Tomorrow is Cinco de Mayo…do you know what that means? Most people incorrectly associate this holiday with the celebration of Mexico’s Independence Day, but that is actually September 12th. Interestingly, Cinco de Mayo is celebrated more as a Mexican-American holiday than it is in Mexico, much like St.Patrick’s Day isn’t celebrated in Ireland to the same extent it is in the US. So, what does Cinco de Mayo commemorate?
In 1862, while the US was fighting the Civil War, Napoleon strategically invaded Mexico in an attempt to gain territory. In the state of Puebla, there was a major battle and although the small Mexican army was the underdog, they won the battle of Puebla on May 5th. For more information about the history and evolution of Cinco de Mayo, check out this interesting article, “When Life Hands You Lemons, Make Cinco de Mayo,” published today on time.com and written by professor José M. Alamillo of California State University Channel Islands.
Regardless of Cinco de Mayo being a lesser holiday in Mexican culture, it has gained a strong foothold in America over the last few decades (mostly due to the advertising campaigns of beer and alcohol companies, such as Corona) and is a very popular holiday. Personally, I think Cinco de Mayo is an opportunity to reflect on the cultural diversity of our country and teach our children about Mexican history and traditions. I am a big advocate of embracing individual cultural identity as well as the appreciation and celebration of multiculturalism.
I’ve recently been doing a lot of research on paper-cutting art and dug a little deeper into the beautiful tradition of Mexican papel picado, or paper-punching/ perforation. It turns out that this traditional art form is most heavily rooted in the Mexican state of Puebla, where Cinco de Mayo originates. The history of papel picado is an amalgamation between Asian, European, and Aztec (Pre-Columbian) techniques that over the centuries has evolved into something uniquely Mexican.

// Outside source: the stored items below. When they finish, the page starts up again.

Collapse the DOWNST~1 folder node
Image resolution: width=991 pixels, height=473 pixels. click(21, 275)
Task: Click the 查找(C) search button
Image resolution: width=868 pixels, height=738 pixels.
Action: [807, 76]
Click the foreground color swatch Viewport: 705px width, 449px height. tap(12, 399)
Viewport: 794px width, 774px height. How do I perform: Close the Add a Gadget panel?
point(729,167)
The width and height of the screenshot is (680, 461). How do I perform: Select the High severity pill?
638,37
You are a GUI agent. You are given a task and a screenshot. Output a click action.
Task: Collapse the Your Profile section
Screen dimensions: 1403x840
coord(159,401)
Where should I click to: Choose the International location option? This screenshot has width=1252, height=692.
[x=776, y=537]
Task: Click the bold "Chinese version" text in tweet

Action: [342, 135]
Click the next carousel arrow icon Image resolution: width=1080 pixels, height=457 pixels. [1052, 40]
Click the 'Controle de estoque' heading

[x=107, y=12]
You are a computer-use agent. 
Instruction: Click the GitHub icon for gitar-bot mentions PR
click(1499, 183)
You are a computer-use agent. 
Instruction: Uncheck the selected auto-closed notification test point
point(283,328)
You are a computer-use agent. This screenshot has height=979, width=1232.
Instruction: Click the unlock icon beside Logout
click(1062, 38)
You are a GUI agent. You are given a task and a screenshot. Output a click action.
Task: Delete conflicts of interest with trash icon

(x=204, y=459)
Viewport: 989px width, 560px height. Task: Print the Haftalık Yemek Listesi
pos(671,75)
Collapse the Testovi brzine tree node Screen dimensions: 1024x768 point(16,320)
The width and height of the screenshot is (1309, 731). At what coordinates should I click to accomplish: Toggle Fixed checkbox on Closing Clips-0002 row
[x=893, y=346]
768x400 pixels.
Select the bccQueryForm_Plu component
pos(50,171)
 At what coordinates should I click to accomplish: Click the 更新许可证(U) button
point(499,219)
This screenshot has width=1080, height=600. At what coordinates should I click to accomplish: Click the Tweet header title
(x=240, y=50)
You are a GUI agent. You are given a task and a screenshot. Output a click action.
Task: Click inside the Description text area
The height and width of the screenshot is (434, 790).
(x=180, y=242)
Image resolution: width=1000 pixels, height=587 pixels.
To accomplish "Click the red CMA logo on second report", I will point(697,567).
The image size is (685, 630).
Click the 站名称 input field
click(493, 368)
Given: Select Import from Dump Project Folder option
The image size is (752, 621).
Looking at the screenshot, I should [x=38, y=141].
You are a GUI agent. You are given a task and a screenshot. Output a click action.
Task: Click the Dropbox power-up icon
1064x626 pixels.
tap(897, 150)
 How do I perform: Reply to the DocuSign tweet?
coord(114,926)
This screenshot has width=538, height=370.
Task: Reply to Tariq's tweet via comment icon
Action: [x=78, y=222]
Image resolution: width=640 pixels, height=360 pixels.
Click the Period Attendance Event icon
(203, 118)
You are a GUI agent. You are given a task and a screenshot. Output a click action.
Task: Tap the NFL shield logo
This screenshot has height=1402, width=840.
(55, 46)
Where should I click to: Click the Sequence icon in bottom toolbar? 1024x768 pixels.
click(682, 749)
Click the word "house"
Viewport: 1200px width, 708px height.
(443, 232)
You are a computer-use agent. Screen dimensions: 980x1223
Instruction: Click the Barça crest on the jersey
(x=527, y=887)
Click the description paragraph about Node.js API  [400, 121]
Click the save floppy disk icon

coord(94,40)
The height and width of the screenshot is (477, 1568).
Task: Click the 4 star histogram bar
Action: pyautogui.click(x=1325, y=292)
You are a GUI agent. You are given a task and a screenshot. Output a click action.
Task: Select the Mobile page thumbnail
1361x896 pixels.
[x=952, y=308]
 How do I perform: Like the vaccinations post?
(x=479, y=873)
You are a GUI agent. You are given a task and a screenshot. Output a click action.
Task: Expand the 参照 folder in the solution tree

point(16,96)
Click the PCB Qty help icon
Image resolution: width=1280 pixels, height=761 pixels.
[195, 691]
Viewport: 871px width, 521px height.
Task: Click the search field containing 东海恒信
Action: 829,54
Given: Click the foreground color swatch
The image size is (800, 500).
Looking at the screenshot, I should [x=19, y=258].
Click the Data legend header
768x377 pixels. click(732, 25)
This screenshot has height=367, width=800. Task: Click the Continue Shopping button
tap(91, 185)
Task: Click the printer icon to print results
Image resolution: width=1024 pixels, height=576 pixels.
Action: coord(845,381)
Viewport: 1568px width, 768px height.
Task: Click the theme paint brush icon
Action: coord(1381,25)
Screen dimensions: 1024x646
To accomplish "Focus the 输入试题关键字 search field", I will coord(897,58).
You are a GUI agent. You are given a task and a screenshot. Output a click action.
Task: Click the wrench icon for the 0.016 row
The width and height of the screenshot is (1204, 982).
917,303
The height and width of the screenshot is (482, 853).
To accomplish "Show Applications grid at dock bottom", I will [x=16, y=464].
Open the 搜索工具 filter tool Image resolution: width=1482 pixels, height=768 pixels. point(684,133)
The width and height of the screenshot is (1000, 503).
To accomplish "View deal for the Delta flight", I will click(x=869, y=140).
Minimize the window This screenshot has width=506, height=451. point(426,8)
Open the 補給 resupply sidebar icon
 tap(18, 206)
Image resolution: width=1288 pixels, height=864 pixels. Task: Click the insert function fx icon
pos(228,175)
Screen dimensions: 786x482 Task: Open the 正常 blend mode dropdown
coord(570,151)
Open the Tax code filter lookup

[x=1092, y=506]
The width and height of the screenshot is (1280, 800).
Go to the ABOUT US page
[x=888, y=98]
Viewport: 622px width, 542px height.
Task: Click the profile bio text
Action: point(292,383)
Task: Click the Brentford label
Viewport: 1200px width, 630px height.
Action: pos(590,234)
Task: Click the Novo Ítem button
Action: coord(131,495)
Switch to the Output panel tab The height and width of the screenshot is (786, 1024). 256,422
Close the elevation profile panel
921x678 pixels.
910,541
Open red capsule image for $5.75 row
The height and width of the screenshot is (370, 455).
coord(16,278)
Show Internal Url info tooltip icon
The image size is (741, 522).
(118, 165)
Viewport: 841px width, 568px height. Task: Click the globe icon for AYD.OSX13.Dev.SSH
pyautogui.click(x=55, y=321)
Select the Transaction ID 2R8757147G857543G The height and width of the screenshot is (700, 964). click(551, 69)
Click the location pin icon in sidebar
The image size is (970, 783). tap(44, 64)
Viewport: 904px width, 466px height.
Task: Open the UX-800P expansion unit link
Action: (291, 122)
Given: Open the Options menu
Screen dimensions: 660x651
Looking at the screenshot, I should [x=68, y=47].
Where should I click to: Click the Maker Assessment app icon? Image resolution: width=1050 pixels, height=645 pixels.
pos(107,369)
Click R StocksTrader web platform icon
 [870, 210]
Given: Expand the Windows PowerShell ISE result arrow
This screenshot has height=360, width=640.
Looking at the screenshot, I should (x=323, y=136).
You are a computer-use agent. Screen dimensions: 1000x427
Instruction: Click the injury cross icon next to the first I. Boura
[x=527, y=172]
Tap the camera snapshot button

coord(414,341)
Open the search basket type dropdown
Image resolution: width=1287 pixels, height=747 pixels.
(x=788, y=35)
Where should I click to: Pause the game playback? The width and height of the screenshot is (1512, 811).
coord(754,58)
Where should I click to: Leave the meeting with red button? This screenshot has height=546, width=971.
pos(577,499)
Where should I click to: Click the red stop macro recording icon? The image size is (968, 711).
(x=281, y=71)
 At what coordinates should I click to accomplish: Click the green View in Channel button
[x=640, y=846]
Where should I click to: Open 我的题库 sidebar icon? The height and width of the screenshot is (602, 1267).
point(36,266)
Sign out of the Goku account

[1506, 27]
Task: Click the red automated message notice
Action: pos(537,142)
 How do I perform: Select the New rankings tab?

Almost every culture has some form of paper-cutting art form, which I plan to explore more through future blog posts. Today though, I would like to share with you a fun way for you to teach children about the art form of papel picado as a way to discuss the origins of Cinco de Mayo, how the holiday has evolved into a Mexican-American holiday, and the importance of cultural diversity and respect in our global society.
Artisans of Huixcolotla (Puebla, Mexico) Give Life to Papel Picado for Dia de Muertos (YouTube Video in Spanish from Puebla Noticias)
- Tissue Paper (in various colors)
“Cinco de Mayo is an opportunity to reflect on the cultural diversity of our country and teach our children about Mexican history and traditions. I am a big advocate of embracing individual cultural identity as well as the appreciation and celebration of multiculturalism.”
- Stack a variety of tissue paper colors and carefully cut to your desired size. I cut mine 8×12, in order to make 8x1o sheets, since the top 2 inches need to be reserved for folding over the string for hanging.
- Fold the stack of tissue paper accordion-style 3 times. Then, fold the stack upward, leaving 2 inches at top so that you know where to stop cutting design to leave space for folding the tissue paper over the string.
- Begin cutting designs by cutting on the folded edge, cutting the bottom edge, and folding horizontally in several spots to cut into the middle of the paper. I even opened my accordion, then folded in half to make a new central fold to cut on.
- Once you have made enough cuts in various sizes, shapes, and locations, unfold your papel picado.
- Now you are ready to start folding the individual sheets over the string and stapling the folds. Continue until you have created your desired length banner.
- Hang and enjoy your beautiful, colorful papel picado in honor of Mexican culture, heritage, and Cinco de Mayo!